## Exercícios propostos
a. Transcreva, do texto sobre o neo-institucionalismo, o trecho que vai de "O Neo-institucionalismo: uma" até "interior de organizações.".
b. De acordo com o texto sobre o neo-institucionalismo, em que área do conhecimento surgiu recentemente um novo institucionalismo?
c. Prossiga o texto sobre o neo-institucionalismo a partir da última frase apresentada.

O Neo-institucionalismo: uma revisão das dimensões cognitivas e normativas das
instituições
A despeito das considerações feitas pela crítica participacionista a determinadas
perspectivas das teorias políticas do século XX, cujo papel das instituições sociais
formalmente organizadas fora retratado simplesmente como arena dentro das quais o
comportamento político motivado por fatores individuais e interesses conflitantes
ocorre, as ideias que embutiam uma dimensão moral e educativa ao processo de
participação nas instituições deram lugar a ideias de moralismo individual e ênfase na
escolha racional do indivíduo como meio de maximização de seus ganhos no processo
de participação no interior de organizações.
Entretanto, recentemente um novo institucionalismo surgiu na Ciência
Política.Combinando elementos destas duas perspectivas teóricas, o chamado neo-
institucionalismo surge com as preocupações centradas na importância e influência das
instituições. O ressurgimento no seio da ciência política das preocupações relacionadas
ao papel das instituições nos processos sociais, está relacionado a uma acumulação de
transformações que foram ocorrendo nas instituições modernas. As instituições políticas
e econômicas tornaram-se maiores, mais complexas e cheia de recursos, fazendo-se
mais importantes para a vida coletiva.

## Dados fornecidos
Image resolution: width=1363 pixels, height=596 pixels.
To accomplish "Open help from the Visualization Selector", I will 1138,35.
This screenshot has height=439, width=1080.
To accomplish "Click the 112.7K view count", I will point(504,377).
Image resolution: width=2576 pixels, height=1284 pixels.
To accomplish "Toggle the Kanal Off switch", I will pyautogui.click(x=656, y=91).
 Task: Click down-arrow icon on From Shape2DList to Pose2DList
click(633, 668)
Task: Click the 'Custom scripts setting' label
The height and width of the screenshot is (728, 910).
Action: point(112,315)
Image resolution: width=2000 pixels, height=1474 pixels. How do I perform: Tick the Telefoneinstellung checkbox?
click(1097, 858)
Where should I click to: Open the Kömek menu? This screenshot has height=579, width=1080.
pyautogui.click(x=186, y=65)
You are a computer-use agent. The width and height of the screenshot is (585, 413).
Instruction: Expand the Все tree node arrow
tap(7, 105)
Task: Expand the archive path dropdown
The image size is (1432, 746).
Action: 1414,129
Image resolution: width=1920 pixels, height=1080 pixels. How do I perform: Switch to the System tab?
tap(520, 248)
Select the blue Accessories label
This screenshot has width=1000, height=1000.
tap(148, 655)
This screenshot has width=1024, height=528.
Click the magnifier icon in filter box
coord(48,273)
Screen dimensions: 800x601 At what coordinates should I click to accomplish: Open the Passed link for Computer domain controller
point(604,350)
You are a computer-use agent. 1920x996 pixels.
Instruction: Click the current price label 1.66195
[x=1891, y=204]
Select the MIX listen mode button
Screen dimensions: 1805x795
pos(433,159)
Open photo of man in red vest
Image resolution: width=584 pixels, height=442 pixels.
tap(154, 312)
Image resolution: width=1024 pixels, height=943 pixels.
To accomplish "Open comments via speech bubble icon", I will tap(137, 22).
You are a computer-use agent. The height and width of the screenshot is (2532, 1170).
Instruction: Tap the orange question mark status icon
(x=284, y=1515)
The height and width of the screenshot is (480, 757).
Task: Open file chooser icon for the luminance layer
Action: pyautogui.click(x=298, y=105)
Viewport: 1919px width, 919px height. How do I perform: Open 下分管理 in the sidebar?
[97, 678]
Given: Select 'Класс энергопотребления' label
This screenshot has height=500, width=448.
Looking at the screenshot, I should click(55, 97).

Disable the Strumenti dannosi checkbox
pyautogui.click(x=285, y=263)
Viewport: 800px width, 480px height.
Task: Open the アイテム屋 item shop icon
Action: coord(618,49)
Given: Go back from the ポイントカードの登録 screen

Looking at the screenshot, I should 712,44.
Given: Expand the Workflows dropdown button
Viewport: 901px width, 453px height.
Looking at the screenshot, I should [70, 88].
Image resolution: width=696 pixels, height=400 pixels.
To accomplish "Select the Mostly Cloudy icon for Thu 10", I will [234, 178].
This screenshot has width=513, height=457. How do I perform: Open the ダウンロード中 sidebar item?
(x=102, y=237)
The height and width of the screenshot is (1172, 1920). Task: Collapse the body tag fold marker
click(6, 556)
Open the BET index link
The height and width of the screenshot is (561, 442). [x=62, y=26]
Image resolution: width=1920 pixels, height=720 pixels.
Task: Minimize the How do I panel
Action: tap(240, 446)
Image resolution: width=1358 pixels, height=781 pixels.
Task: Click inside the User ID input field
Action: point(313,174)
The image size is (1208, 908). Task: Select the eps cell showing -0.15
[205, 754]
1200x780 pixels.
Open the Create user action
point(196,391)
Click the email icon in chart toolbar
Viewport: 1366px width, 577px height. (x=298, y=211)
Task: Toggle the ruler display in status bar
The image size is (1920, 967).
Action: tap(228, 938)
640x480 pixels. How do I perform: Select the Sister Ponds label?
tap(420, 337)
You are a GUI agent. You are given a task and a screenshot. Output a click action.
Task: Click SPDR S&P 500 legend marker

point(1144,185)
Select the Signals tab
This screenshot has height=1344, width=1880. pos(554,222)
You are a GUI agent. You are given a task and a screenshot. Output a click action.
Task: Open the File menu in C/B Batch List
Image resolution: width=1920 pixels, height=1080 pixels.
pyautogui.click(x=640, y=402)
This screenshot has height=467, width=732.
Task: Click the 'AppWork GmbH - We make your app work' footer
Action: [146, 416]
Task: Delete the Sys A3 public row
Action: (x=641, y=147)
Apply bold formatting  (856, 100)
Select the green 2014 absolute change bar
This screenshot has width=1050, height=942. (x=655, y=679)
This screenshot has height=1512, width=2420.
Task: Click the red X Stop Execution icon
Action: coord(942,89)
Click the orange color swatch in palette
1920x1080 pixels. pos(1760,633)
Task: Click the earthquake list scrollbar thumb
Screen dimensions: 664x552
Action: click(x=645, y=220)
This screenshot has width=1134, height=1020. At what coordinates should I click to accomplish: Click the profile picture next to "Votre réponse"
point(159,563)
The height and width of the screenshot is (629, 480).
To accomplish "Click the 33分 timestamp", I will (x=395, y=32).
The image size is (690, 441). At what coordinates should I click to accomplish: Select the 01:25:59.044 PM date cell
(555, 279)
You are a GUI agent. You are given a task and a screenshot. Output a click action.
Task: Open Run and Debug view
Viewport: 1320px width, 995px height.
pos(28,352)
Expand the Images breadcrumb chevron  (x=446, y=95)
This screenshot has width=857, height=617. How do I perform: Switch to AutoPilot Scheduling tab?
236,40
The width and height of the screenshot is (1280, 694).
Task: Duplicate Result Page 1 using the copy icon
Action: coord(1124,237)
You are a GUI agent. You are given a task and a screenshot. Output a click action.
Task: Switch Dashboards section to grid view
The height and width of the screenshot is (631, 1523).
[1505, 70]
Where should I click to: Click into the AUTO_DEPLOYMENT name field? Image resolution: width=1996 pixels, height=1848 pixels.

## Gabarito
a.
O Neo-institucionalismo: uma revisão das dimensões cognitivas e normativas das
instituições
A despeito das considerações feitas pela crítica participacionista a determinadas
perspectivas das teorias políticas do século XX, cujo papel das instituições sociais
formalmente organizadas fora retratado simplesmente como arena dentro das quais o
comportamento político motivado por fatores individuais e interesses conflitantes
ocorre, as ideias que embutiam uma dimensão moral e educativa ao processo de
participação nas instituições deram lugar a ideias de moralismo individual e ênfase na
escolha racional do indivíduo como meio de maximização de seus ganhos no processo
de participação no interior de organizações.

b. Na Ciência Política.

c.
De modo que, o pressuposto inicial do neo-institucionalismo assenta-se no papel
das instituições enquanto agentes que delimitam e afetam o comportamento dos atores
sociais no desenrolar da construção histórica. O neo-institucionalismo surge como uma
resposta aos modelos comportamentalisas (behavioristas) e pluralistas que imperavam
na teoria política até meados da década de 1970. Essas teorias proliferaram-senas
Ciências Sociais no período do pós-guerra e, em geral, atribuíam às instituições um
papel secundário dentro dos processos sociais e analíticos à compreensão dos
procedimentos e relações políticas.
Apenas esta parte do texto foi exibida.